@The-Blade-Dancer For the mini-question, you are right, the wording is a bit difficult to understand here. It's really asking, "Count the ways to color the top six nodes. Now count the ways to have the lower two nodes (with arrows) the same color. Divide the \(2^{\text{nd}}\) number by the \(1^{\text{st}}\) number. What fraction do you get?"

M3W3D12-y-part-1-seven-nodes-solution2-10-percent.png

Another way to state this question is, "Suppose you want the lower two nodes, with arrows pointing on them, to be the same color. What is the probability that out of all possible colorings of this graph, you get what you want?"

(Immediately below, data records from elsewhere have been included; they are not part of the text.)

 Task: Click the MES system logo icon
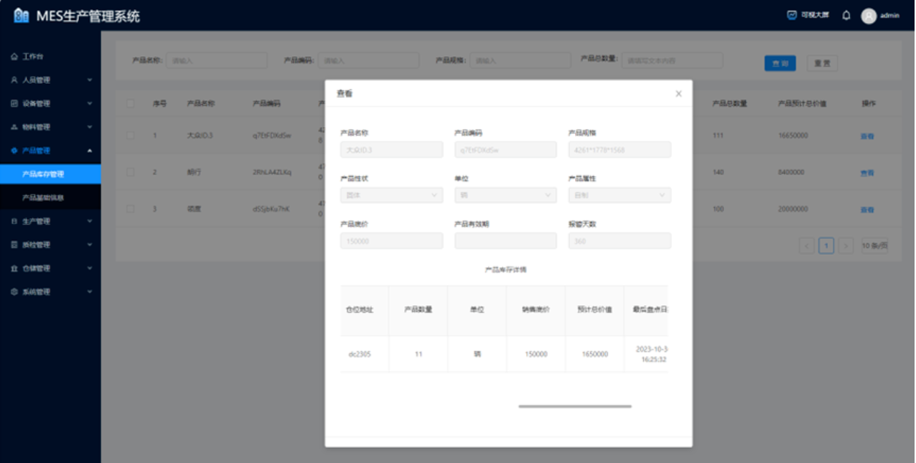(22, 16)
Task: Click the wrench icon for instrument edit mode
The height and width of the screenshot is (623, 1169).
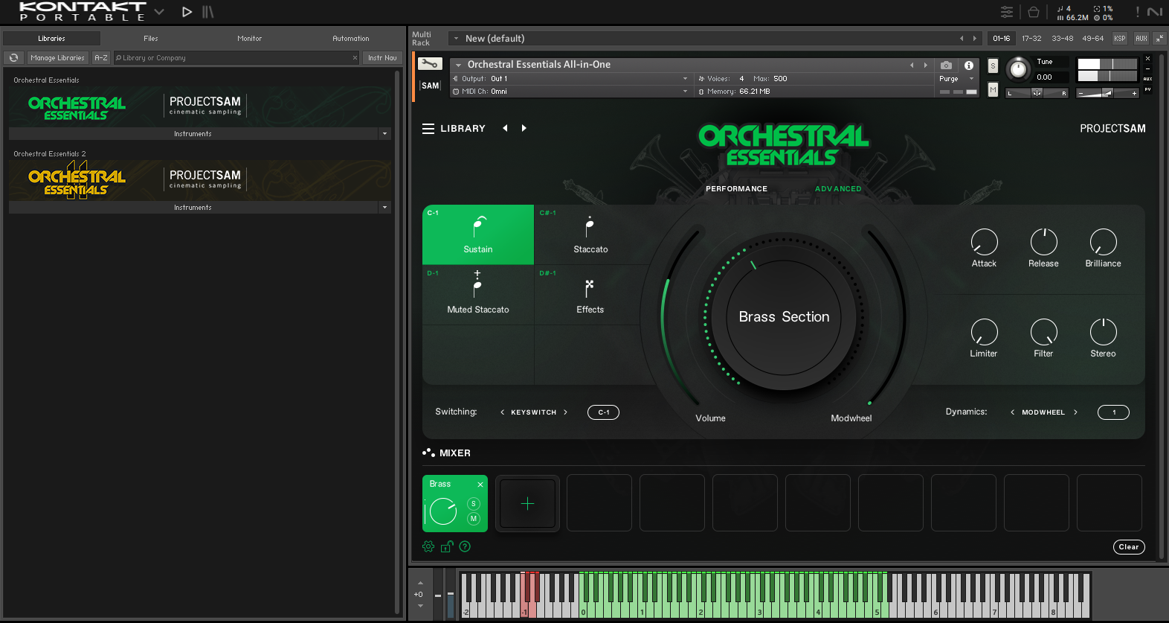Action: (x=429, y=64)
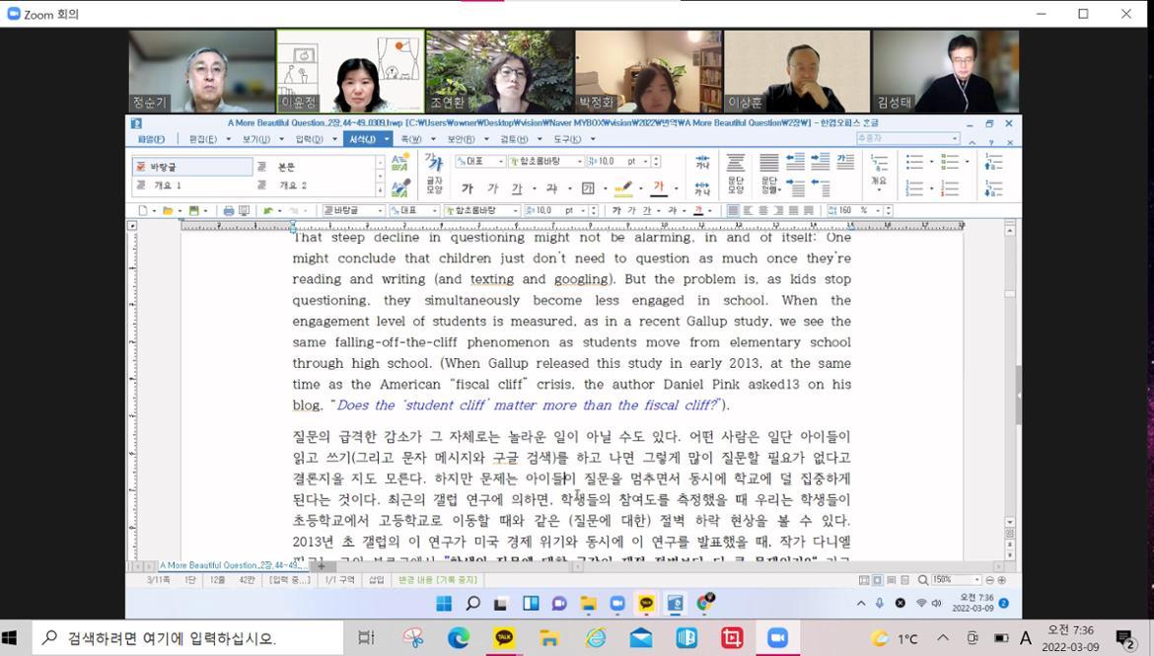Click the Zoom icon in the Windows taskbar
This screenshot has width=1154, height=656.
click(x=777, y=638)
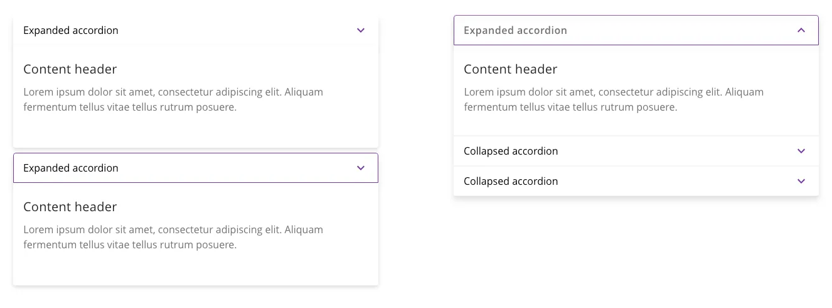Click empty space below text in bottom-left panel
Viewport: 832px width, 308px height.
(195, 269)
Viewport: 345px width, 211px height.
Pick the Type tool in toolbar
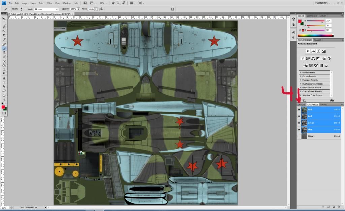pyautogui.click(x=4, y=82)
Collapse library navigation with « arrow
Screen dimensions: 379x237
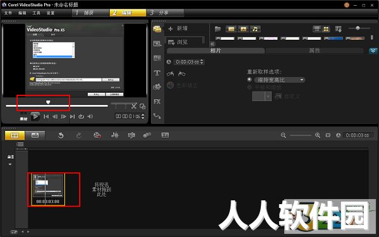coord(212,44)
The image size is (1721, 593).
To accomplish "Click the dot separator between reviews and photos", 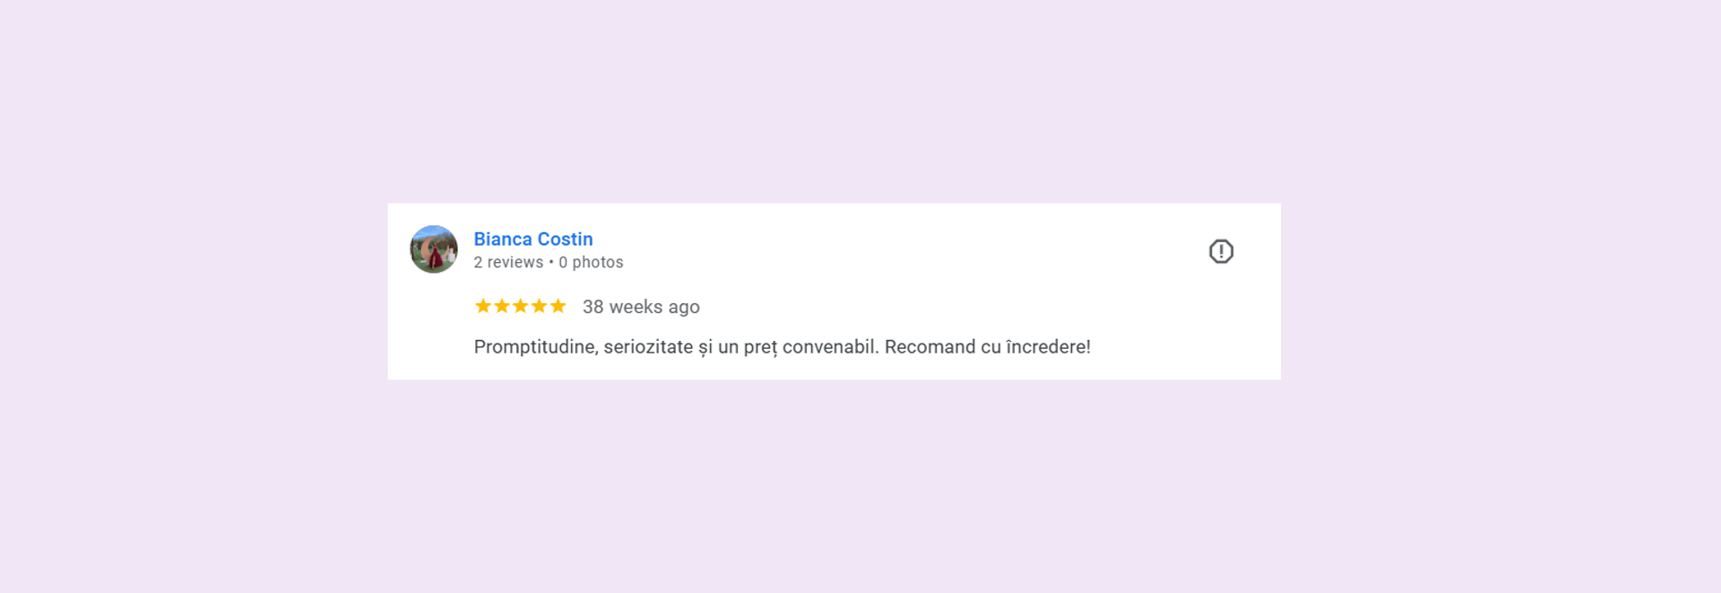I will point(551,262).
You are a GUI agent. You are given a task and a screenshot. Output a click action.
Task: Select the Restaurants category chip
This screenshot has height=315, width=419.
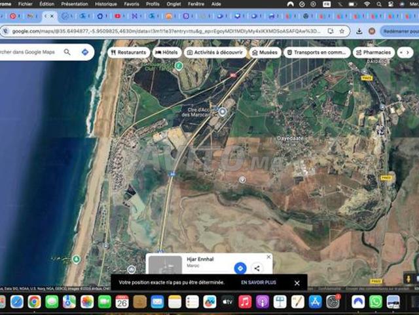128,53
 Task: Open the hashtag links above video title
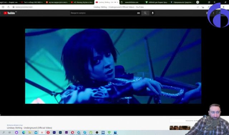click(15, 125)
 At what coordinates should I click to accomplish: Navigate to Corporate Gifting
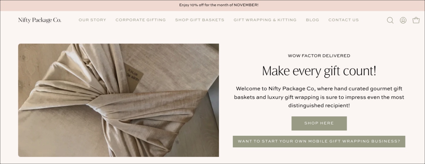point(141,20)
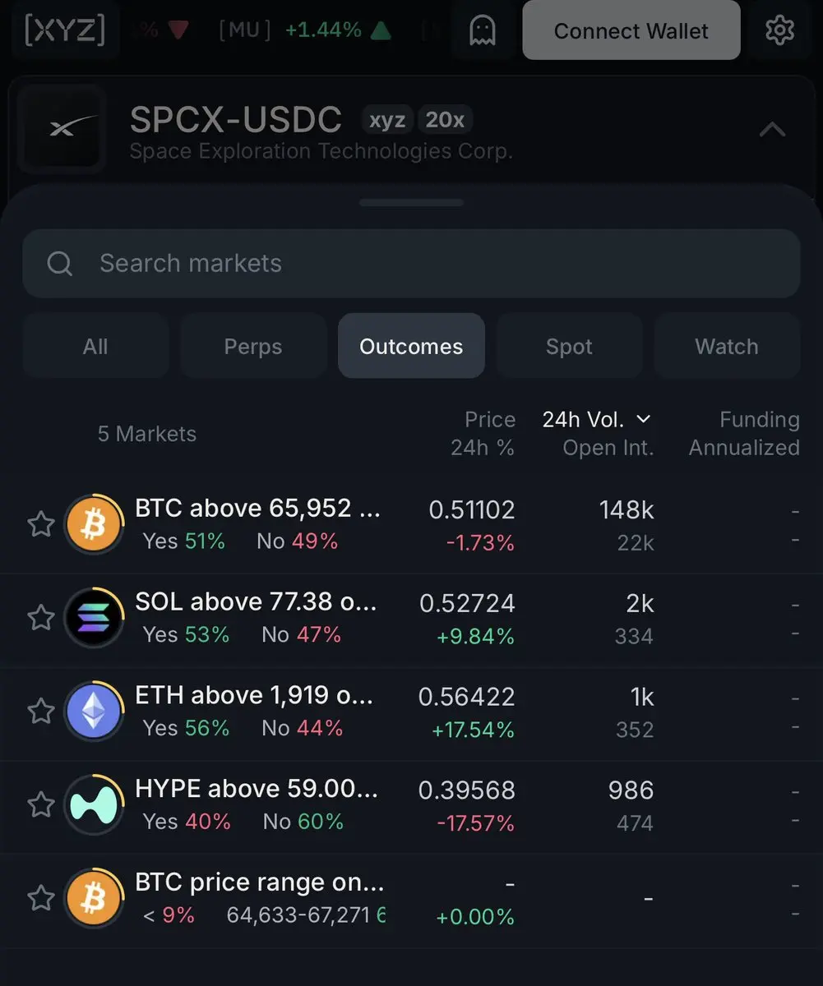Switch to the Perps tab
823x986 pixels.
click(x=253, y=346)
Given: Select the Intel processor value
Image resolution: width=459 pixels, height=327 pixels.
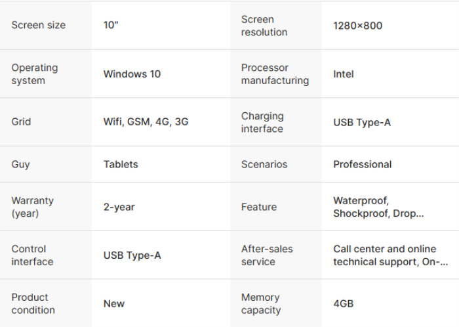Looking at the screenshot, I should click(344, 74).
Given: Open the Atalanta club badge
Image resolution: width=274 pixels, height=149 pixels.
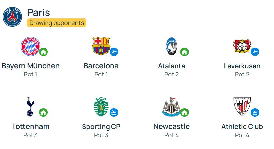Looking at the screenshot, I should [x=172, y=46].
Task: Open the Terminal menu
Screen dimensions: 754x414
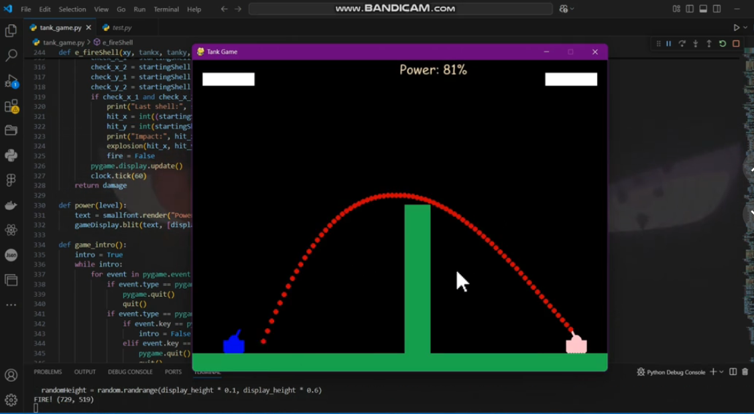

@spaceblastxy1428 This is interesting. 🙂 There are twice as many ways for the two second-to-bottom nodes to be different colors rather than the same color, so the ratio of ways for them to be different to ways for them to be the same color is \( 2 : 1.\) The question asks for the fraction of the total ways that have the second-to-bottom nodes the same color, so the answer is \( \boxed{ \frac{1}{3}}.\)

@divinedolphin Yes, you're right, the question is based on and follows the same specifications as the main Your Turn question. I'll make a note to clarify this in the question statement. Thanks so much for the suggestion! 🎉 🙂